Does the Pope shit in the woods?
If 04's 'The Eye Of Every Storm' saw the quintet expanding their textural palette, traversing vast sonic vistas and gazing into the infinite horizon, then 'Given To The Rising' is the apocalyptic soundtrack that kicks in as the sky turns black and the ground crumbles away underfoot. The folky flirtations of their last two full-lengths have fallen by the wayside, clearing the way for a harder, darker, altogether more destructive energy.
But while it's undoubtedly their heaviest record since 99's 'Times Of Grace', this should not be construed as some misguided attempt to turn back the clock and relive past glories. Rather, it's the culmination of everything Neurosis have learnt over the years, fusing the primal aggression of their earlier work with the advanced dynamic sensibilities of the new.
The opening title track drops you right in the thick of it, with massive sludgy guitars, swarming electronics and Scott Kelly's pseudo-growling vocals coalescing into an oppressive wall of sound, which is then knocked down to make room for Noah Landis' ethereal, almost Zombi-esque keyboard tones.
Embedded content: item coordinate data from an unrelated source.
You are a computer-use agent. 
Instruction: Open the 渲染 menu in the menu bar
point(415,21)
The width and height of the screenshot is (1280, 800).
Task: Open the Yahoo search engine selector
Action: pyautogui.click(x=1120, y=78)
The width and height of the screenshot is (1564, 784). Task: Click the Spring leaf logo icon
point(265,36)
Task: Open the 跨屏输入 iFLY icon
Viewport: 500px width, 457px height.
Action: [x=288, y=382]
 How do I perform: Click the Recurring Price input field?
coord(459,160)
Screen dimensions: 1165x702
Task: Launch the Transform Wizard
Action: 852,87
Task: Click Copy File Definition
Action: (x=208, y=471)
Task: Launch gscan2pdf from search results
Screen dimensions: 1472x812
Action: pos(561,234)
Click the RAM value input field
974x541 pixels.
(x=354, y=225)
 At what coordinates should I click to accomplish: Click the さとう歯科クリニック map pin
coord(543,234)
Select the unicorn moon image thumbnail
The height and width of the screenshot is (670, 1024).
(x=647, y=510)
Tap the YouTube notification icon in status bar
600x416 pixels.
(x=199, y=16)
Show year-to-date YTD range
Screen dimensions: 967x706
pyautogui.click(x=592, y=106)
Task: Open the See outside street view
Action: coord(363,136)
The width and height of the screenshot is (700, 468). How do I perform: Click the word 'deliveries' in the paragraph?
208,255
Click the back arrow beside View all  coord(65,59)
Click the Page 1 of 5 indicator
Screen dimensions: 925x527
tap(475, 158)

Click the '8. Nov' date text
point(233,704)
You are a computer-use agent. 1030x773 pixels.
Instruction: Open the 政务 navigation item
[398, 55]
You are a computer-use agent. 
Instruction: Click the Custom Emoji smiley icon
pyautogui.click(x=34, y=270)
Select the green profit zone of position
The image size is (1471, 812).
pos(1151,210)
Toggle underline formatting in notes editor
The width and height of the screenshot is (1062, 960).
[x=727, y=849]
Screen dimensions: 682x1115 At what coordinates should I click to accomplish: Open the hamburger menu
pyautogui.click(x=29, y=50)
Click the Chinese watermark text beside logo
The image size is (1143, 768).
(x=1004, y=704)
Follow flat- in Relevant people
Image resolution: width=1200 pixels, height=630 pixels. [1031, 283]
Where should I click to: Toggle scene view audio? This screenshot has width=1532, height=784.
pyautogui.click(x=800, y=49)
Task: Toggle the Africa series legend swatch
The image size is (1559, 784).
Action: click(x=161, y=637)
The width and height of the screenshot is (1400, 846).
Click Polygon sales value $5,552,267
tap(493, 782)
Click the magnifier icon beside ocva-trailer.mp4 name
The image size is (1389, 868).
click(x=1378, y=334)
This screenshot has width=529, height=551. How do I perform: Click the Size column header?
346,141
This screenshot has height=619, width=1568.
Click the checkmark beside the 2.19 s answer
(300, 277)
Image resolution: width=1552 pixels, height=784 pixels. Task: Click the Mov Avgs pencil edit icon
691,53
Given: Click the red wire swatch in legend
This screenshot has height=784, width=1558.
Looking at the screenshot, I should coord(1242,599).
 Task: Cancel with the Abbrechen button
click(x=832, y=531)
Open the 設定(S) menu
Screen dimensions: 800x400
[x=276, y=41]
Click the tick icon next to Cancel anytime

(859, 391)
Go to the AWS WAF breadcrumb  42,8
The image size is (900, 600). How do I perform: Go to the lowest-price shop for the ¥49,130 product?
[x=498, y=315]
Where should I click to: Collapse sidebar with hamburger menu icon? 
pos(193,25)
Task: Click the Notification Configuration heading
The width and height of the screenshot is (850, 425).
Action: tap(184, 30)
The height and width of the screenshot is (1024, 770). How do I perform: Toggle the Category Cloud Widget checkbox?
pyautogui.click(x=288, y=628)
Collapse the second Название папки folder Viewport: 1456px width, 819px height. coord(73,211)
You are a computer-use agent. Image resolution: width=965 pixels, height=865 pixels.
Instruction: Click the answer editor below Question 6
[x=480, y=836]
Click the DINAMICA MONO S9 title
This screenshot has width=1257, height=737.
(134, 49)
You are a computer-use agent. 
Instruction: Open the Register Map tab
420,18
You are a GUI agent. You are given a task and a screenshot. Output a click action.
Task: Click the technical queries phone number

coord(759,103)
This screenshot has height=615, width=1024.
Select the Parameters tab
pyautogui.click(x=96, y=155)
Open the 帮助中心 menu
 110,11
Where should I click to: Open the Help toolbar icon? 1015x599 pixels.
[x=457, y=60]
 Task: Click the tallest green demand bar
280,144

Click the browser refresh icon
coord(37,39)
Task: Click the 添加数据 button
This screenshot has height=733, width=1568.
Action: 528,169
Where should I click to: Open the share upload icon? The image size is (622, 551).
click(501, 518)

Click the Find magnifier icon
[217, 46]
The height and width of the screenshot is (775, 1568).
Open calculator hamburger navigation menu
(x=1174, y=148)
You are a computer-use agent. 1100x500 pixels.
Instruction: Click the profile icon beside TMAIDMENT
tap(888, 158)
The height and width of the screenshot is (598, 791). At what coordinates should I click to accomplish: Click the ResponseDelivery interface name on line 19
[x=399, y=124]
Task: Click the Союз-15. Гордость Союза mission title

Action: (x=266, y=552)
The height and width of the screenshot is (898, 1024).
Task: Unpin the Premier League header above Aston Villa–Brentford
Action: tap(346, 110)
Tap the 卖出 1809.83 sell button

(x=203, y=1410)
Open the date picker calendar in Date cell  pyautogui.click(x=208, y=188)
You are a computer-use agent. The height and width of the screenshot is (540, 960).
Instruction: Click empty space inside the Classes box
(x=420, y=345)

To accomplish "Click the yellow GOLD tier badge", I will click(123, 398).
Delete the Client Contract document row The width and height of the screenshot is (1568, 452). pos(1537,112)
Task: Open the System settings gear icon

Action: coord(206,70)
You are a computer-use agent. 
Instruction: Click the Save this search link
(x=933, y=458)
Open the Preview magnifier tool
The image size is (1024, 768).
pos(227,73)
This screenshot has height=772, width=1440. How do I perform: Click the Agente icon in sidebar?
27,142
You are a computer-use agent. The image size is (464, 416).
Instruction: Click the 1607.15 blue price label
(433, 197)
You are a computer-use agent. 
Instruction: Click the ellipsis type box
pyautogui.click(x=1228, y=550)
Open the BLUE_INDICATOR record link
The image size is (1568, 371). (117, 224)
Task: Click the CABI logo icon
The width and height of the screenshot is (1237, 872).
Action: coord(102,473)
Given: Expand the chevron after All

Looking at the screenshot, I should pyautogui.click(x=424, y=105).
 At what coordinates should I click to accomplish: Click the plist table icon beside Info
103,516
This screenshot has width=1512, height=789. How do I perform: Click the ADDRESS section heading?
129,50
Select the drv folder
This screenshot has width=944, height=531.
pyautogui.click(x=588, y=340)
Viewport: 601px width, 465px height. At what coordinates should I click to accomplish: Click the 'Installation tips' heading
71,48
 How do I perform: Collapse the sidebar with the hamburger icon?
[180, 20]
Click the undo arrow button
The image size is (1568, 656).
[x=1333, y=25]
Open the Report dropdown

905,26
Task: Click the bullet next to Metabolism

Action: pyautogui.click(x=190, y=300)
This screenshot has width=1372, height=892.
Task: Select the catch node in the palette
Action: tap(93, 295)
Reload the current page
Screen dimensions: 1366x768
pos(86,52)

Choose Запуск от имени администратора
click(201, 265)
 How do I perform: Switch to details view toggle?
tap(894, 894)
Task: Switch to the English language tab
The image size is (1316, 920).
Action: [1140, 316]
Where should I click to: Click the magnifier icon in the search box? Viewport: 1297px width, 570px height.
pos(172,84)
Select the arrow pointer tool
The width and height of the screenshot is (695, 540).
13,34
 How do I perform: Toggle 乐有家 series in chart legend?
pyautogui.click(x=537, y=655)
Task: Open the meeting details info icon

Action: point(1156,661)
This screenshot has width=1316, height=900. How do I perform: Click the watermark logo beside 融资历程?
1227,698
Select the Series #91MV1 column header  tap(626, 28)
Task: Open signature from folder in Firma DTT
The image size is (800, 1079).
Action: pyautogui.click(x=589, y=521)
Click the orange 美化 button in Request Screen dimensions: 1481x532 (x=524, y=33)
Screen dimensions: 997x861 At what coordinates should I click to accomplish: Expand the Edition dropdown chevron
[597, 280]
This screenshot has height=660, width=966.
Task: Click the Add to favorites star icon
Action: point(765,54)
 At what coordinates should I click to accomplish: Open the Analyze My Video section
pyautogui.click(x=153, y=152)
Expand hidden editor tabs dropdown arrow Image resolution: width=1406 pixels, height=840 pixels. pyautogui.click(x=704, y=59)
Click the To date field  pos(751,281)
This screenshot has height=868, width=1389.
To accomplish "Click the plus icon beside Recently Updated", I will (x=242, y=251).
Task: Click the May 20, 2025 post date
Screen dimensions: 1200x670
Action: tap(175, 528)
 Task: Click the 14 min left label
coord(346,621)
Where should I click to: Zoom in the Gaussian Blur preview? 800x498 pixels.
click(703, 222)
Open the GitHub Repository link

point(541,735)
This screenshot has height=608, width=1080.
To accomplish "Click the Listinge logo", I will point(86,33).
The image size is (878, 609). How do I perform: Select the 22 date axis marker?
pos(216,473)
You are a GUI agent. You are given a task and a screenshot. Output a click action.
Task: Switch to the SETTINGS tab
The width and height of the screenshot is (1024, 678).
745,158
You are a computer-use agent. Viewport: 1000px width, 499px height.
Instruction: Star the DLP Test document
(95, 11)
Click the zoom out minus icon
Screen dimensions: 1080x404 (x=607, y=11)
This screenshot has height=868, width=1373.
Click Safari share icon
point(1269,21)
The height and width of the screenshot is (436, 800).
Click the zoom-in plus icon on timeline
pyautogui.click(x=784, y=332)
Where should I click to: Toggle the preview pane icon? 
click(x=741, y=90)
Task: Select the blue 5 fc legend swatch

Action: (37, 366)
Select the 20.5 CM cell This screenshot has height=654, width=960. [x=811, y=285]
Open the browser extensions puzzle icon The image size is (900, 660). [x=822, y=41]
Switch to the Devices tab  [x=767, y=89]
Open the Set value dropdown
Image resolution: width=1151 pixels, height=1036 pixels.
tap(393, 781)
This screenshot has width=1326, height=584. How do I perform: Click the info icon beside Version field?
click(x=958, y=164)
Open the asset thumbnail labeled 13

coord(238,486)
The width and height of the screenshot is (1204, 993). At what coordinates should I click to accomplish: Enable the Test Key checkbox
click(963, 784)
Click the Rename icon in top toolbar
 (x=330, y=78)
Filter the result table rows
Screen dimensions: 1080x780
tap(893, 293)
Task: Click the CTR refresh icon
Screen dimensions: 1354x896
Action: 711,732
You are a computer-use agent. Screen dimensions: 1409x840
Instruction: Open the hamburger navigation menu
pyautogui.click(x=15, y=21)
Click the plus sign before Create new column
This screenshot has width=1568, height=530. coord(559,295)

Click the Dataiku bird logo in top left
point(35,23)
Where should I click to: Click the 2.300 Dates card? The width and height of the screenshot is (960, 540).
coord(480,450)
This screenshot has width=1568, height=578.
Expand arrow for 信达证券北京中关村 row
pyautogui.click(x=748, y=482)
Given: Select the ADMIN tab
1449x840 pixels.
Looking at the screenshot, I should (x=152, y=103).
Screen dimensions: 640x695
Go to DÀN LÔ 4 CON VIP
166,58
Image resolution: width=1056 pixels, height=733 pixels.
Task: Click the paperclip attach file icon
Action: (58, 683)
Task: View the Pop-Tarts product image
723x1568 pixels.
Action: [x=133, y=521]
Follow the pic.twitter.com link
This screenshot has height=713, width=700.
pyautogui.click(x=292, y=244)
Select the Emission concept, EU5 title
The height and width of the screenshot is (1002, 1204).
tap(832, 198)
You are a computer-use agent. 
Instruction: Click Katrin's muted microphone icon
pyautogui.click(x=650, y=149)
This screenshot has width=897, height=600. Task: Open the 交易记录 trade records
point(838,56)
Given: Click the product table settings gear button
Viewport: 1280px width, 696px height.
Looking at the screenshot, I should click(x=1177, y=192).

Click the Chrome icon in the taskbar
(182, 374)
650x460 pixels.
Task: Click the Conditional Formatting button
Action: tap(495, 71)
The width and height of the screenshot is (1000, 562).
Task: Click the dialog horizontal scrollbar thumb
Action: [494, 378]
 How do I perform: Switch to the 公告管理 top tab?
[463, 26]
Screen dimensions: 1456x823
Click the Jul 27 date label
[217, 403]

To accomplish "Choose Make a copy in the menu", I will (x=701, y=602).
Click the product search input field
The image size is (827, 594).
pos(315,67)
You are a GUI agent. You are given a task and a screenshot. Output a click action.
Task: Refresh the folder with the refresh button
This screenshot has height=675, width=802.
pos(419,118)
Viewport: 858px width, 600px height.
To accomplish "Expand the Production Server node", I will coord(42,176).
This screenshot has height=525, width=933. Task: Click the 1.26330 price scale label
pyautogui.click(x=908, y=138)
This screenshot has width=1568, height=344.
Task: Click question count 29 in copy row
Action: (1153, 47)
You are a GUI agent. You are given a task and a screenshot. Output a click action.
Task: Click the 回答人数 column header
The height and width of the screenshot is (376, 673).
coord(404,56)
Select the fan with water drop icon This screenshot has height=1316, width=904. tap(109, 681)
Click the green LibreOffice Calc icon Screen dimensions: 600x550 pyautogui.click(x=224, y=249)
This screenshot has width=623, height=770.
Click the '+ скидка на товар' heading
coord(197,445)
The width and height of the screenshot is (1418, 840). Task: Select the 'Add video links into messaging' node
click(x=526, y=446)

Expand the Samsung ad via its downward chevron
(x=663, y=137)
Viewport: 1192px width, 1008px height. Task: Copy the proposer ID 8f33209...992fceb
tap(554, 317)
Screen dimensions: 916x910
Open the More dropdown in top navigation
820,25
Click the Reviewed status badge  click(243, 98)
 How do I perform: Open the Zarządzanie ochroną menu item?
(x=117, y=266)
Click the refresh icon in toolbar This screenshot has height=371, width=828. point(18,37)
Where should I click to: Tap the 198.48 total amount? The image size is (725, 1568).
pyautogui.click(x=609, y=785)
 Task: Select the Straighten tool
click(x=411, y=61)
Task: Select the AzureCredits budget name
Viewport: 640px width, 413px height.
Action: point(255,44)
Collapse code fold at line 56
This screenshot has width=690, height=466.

For nigh on nine minutes it swells and subsides, building up to dizzying peaks before collapsing in on itself. It's a formula many younger bands have sought to emulate, but here Neurosis reclaim it as their own.
The rest of the album follows a less well-worn path, with the initially slow-burning 'Fear And Sickness' erupting into a maelstrom of thundering percussion and jarring noise-rock guitar abuse that seethes with an intensity not heard since 96's 'Through Silver In Blood'. 'At The End Of The Road', meanwhile, begins life as a desolate soundscape of flickering noise and muffled vocals that churns along nicely until a catastrophically huge riff crashes down like a cast iron meteorite, bringing with it mind-bending electronic emissions and instructions to "deflower the nature of light". Eep...
Atmosphere, tension, and raw human emotion are the cornerstones upon which Neurosis have built their career, and 'Given To The Rising' possesses all these qualities in spades. Totalling 70 minutes of epic psychedelic delirium, it requires time and patience to fully comprehend, but that is a small price to pay for a record of such limitless depth and indomitable presence.